Handling the Undead: Grave Expectations

Zombies can be used for anything. They are versatile symbols of our relationship to death and an unexamined life. They make us consider our sense of mortality; they are us, but dead. Handling the Undead is a plodding Swedish zombie film that uses the undead for an obvious and laborious metaphor — an electromagnetic wave ripples through Stockholm, reanimating the corpses of the recently departed. Now, families must sit and grieve with their reawakened kin, and we sit with them in thickly atmospheric grayscale silence as they mourn and reflect upon the loss and rebirth of the undead. Adapted from Swedish author John Ajvide Lindqvist — whose novels Let the Right One In and Border have already enjoyed successful adaptations — Handling the Undead approaches the hard-to-film scenario of quiet grief with all the aesthetic severity you may expect from a Scandinavian drama with horror notes.

Slow zombies are always a choice. They do not have to move quickly. When they are slow, dread is pushed to the forefront. We feel the tension. These zombies aren’t going anywhere fast. They’re dead as a doornail and this movie isn’t about them encroaching en masse upon a group of survivors. This movie is about a group of survivors sitting with their dead, in mourning. Soaking in the grief. It’s about what it means to survive and what it means to die. The film is presented without much ornamentation. It has several key horror-like notes and sequences but it uses them differently. It presents known scenarios within zombie films and then says, but sit and wait, and think about a loss that has already happened, not one which is yet to come.

Austere and serious, the film hopes that its slow quiet will fill the audience with self-reflection, perhaps, but it proves just to be morose and monotonous. Because the theme is so heavy and the symbolism is brought to the front, there’s nothing much to think about when the movie is slow, and it is always slow. Director Thea Hvistendahl has previously worked in music videos and understands how to establish a clear visual code and identifiable aesthetic language but the film lacks a narrative design with arcs or reasons for our engagement. The film gives us grief but nothing to develop the characters outside of their interior feelings. As such, the story must make the most sense as a novel, where the writer can intricately explore these layers, but they are unmoving on-screen, where we simply are viewers of this meditation on loss — it might have all the right themes but they do not take the shape of a compelling narrative movie.

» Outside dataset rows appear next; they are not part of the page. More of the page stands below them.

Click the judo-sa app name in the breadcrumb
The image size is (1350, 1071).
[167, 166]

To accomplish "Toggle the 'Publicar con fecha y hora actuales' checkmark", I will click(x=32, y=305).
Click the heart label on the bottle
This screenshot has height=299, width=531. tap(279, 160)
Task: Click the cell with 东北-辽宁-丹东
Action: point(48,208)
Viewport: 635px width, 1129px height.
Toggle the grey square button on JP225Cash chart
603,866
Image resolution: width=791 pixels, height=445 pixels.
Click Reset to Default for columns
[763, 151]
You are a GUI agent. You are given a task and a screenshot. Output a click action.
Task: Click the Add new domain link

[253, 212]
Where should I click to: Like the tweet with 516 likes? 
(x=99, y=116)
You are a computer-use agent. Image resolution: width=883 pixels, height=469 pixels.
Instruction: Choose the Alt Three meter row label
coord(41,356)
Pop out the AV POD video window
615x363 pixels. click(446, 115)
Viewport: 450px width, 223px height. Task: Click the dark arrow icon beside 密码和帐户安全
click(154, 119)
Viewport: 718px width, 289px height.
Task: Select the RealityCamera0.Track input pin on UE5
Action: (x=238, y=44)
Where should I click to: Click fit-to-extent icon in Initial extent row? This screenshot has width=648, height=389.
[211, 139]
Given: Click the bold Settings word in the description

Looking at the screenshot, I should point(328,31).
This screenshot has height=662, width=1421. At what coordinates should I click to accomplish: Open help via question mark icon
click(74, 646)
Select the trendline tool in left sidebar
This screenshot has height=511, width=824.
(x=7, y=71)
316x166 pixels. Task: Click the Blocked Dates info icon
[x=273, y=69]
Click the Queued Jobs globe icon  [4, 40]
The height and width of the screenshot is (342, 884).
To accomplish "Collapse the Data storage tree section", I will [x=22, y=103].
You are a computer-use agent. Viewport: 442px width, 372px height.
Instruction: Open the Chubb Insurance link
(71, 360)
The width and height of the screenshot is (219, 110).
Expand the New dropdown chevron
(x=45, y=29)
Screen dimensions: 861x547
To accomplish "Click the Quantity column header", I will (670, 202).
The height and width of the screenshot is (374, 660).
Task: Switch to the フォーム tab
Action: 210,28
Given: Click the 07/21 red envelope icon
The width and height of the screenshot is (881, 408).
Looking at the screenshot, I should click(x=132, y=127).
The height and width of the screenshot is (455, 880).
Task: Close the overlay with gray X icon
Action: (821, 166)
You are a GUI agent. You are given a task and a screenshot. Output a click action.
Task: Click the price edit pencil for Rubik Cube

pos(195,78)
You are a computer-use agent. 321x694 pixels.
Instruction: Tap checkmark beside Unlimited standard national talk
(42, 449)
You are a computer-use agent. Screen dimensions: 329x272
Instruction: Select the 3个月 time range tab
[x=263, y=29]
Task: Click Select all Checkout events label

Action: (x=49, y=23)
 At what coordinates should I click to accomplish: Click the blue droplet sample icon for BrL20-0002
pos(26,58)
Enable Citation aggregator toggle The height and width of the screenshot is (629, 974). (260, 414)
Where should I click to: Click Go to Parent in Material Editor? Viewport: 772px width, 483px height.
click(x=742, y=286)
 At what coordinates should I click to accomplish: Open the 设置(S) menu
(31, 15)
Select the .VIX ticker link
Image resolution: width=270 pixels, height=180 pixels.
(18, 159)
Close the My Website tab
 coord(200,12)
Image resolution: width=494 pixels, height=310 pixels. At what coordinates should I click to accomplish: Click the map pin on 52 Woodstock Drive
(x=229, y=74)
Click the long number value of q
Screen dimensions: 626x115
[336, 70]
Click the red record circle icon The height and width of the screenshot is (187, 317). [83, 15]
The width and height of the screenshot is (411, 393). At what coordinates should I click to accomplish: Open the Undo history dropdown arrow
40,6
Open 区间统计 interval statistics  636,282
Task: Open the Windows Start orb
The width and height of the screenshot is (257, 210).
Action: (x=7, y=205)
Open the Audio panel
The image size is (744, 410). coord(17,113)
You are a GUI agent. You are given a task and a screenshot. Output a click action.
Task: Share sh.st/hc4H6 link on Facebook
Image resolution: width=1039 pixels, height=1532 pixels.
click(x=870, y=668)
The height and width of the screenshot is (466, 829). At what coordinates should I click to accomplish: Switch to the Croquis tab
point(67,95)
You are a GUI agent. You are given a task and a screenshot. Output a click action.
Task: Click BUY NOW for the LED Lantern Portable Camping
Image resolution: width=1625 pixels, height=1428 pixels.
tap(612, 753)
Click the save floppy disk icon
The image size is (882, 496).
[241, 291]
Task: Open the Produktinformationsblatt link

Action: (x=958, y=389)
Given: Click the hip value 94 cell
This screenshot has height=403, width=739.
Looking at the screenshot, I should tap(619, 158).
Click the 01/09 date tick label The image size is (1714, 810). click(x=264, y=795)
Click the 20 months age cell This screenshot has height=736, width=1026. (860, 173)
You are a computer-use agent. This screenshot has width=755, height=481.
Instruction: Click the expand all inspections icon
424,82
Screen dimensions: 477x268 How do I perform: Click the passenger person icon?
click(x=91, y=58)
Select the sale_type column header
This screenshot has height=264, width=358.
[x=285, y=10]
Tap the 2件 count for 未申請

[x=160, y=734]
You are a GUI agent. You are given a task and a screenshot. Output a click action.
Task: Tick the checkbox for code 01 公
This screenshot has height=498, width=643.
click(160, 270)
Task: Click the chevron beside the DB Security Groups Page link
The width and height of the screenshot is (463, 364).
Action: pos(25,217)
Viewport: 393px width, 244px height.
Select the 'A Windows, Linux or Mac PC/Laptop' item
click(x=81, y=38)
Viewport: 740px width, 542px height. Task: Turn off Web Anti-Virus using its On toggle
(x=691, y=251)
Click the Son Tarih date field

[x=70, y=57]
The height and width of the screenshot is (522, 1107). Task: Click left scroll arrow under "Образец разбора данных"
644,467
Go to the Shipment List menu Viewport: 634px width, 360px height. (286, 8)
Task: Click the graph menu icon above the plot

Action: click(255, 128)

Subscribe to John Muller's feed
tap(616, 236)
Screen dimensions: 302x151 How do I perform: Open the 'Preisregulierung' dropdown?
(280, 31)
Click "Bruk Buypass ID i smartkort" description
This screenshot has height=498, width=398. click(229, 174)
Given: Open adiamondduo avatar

Good casting solves several problems: Renate Reinsve and Anders Danielsen Lie are compelling and both present layers of emotional depth. There’s just the matter of the languid movie in their way. It’s hard to imagine the film connecting beyond the clear symbolism that’s just implied when we think about zombies. We do not really need to sit in silence and with stark realism and consider it. It’s endemic in the presentation of zombies. As such, the film requires a bit more than it has to give, as it’s hard to imagine this particular script lifting off the page and suiting the screen in the right way. It needs some cinematic element that seems to be missing — if it cannot find any narrative drive, perhaps it needs to utilize the visual storytelling to more deeply dig into the themes. As it sits, the film is a mournful and sad exhibit of the undead afterlife, seemingly drawn from a story of good potential, played with actors who do well, and directed with a clear style that doesn’t have anywhere to go. We begin to feel the turgid length midway through the film and perhaps in its biggest thematic victory, we too may begin to feel zombielike, just trying to get to the end.